Una mega piantagione di marjuana da realizzare nella Piana del Sele, ma il progetto imprenditoriale- criminale svanì con l’arresto del latitante Domenico Pepè. È quanto emerge dall’inchiesta “Faust” dei carabinieri e della procura di Reggio Calabria sui traffici di sostanza stupefacenti che la cosca dei Pisano di Rosarno, legata alla ‘ndrangheta, aveva esteso fino alla Piana. Una piantagione in grande stile, come i “diavoli” erano abituati a mettere in campo non solo in Calabria ma anche in Basilicata. Terre molto buone per l’agricoltura, quelle materane o calabresi, ma c’erano stati dissapori tra i Metapontini e la cosca dei Rosarnesi. Quelle piantagioni non bastavano più e all’ora, l’uomo di fiducia dei Pisano, sia in Basilicata sia nella Piana del Sele, il 52enne Giuseppe Pace di Rosarno, ne stava organizzando altre.

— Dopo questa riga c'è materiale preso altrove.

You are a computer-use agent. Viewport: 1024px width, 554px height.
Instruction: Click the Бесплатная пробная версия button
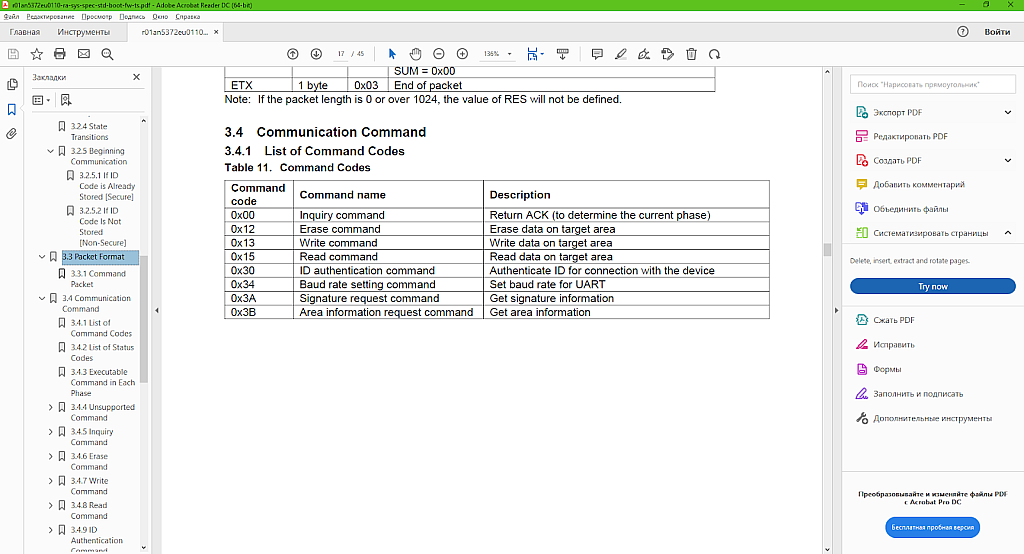(x=932, y=526)
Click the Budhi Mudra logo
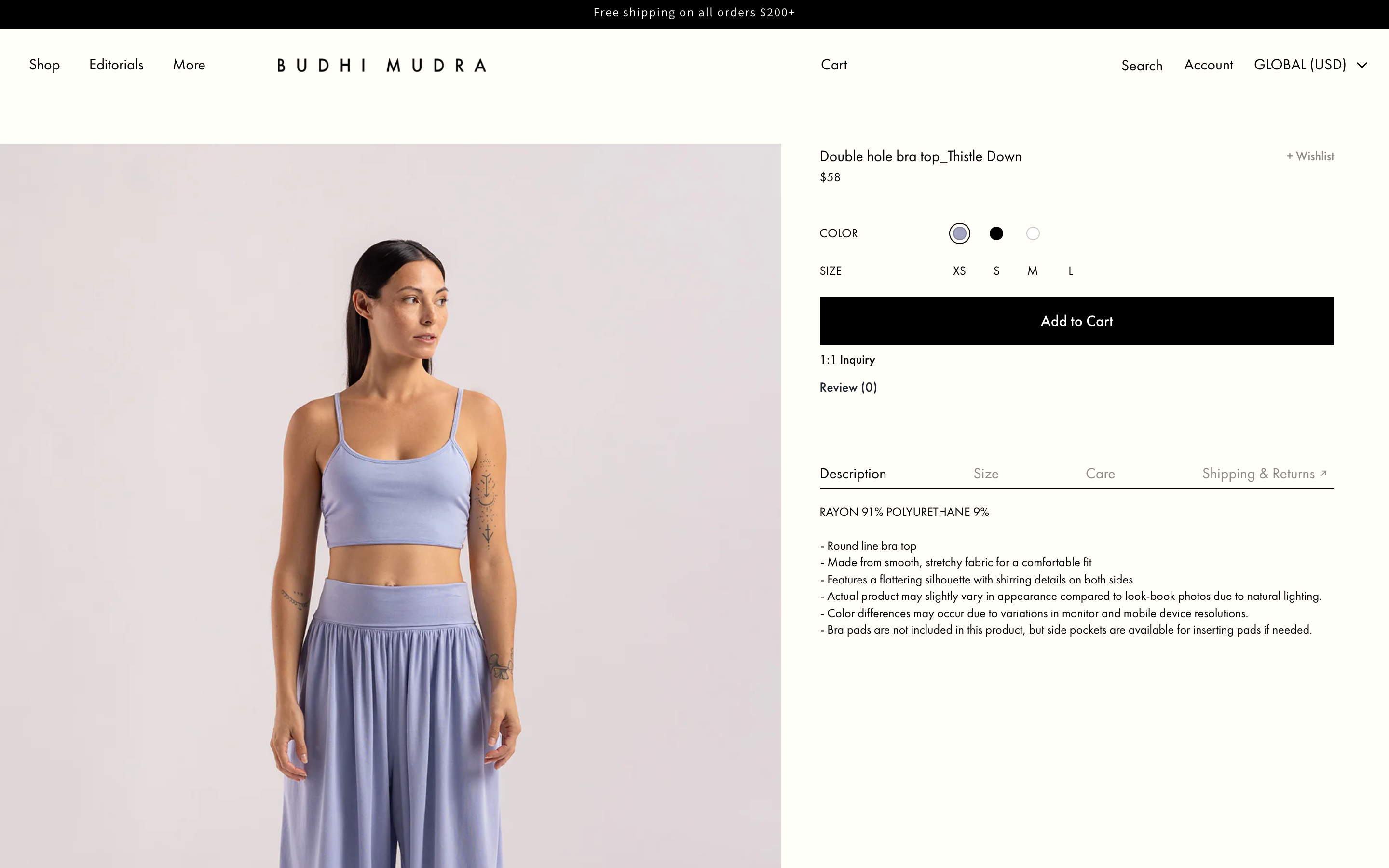The height and width of the screenshot is (868, 1389). [381, 66]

Pace ormai soggiornava spesso a Battipaglia, al “Palazzo De Feo”, a casa di Rosa Sica, vedova di Albino Landi, ex cutoliano, ucciso nel 1989 in un agguato camorristico. Nello stesso fabbricato risiedono anche il 58enne Angelo Iorio e la 44enne compagna Antonella Caponigro di Battipaglia, che, come Pace, sono finiti in carcere ieri, mentre Sica è andata ai domiciliari, nell’ambito del ramo salernitano dell’inchiesta “Faust”. Nella Piana del Sele i terreni sono profondi, ricchi di acqua, fertili simili a quelli zona di Lametia terme e Rosarno in Calabria o di Metaponto, Montalbano Jonico, Policoro e Bernalda in provincia di Matera. Ideali, quindi, per coltivare facilmente la cannabis, pianta adatta a terreni acquitrinosi, come quelli paludosi o bonificati, dove garantiscono un’alta resa produttiva.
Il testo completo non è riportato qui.